### Exercise inputs

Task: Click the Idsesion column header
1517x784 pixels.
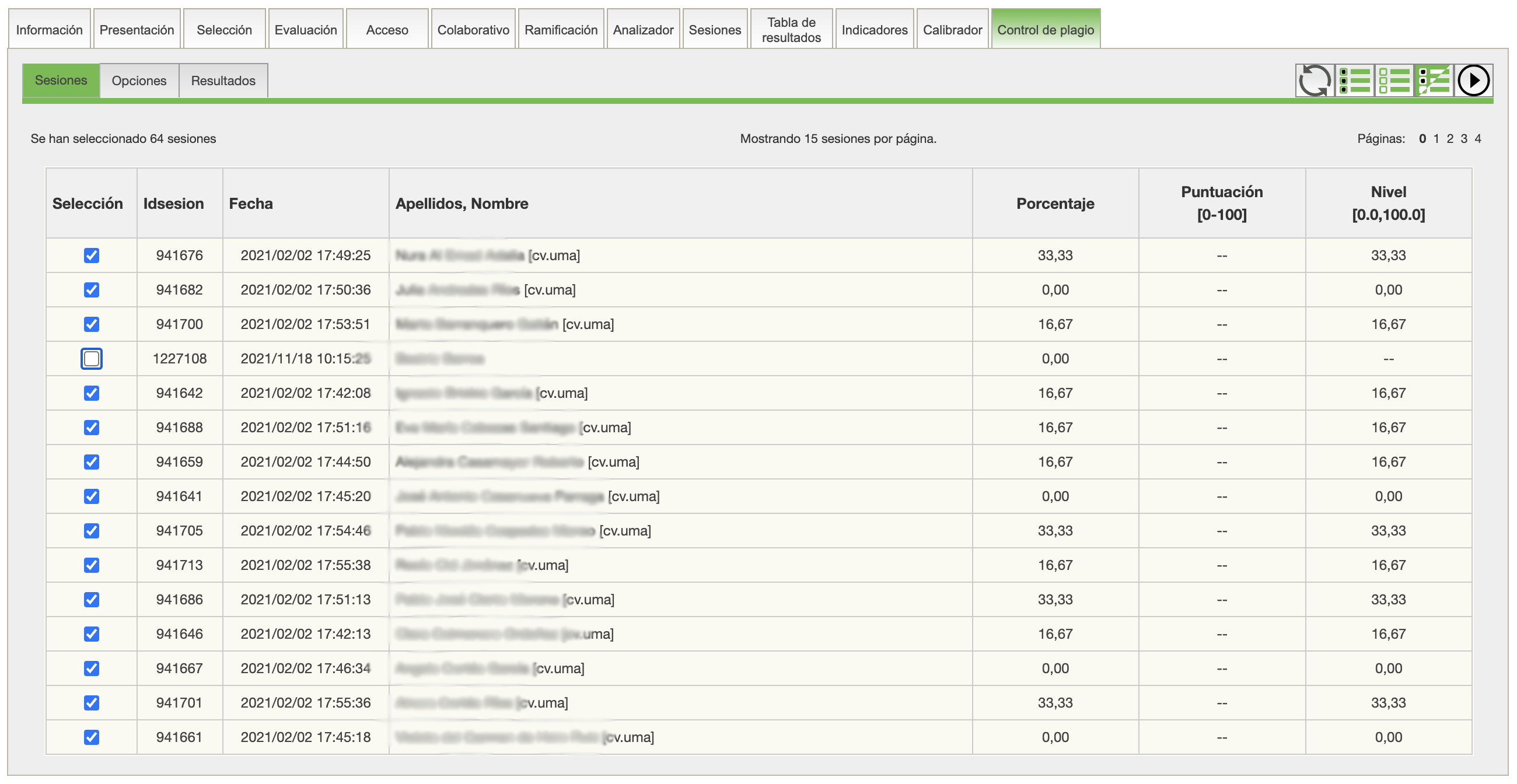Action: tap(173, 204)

######
### Exercise inputs

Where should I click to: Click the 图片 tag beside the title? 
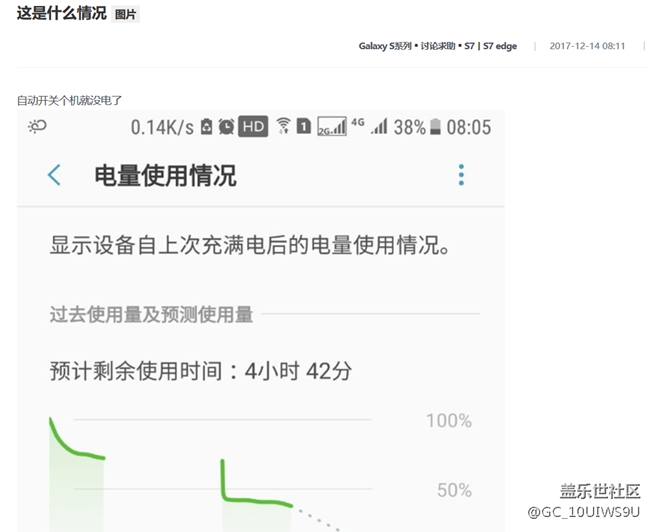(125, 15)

######

• _Given problem_: Rewrite the material from the line with "Task: Click the Idsesion column header" to the line with "Action: tap(173, 204)", swapping "column header" for "column heading" and keeping everything else the same. Omit the pictures from your answer.

• _Expected answer_:
Task: Click the Idsesion column heading
1517x784 pixels.
Action: tap(173, 204)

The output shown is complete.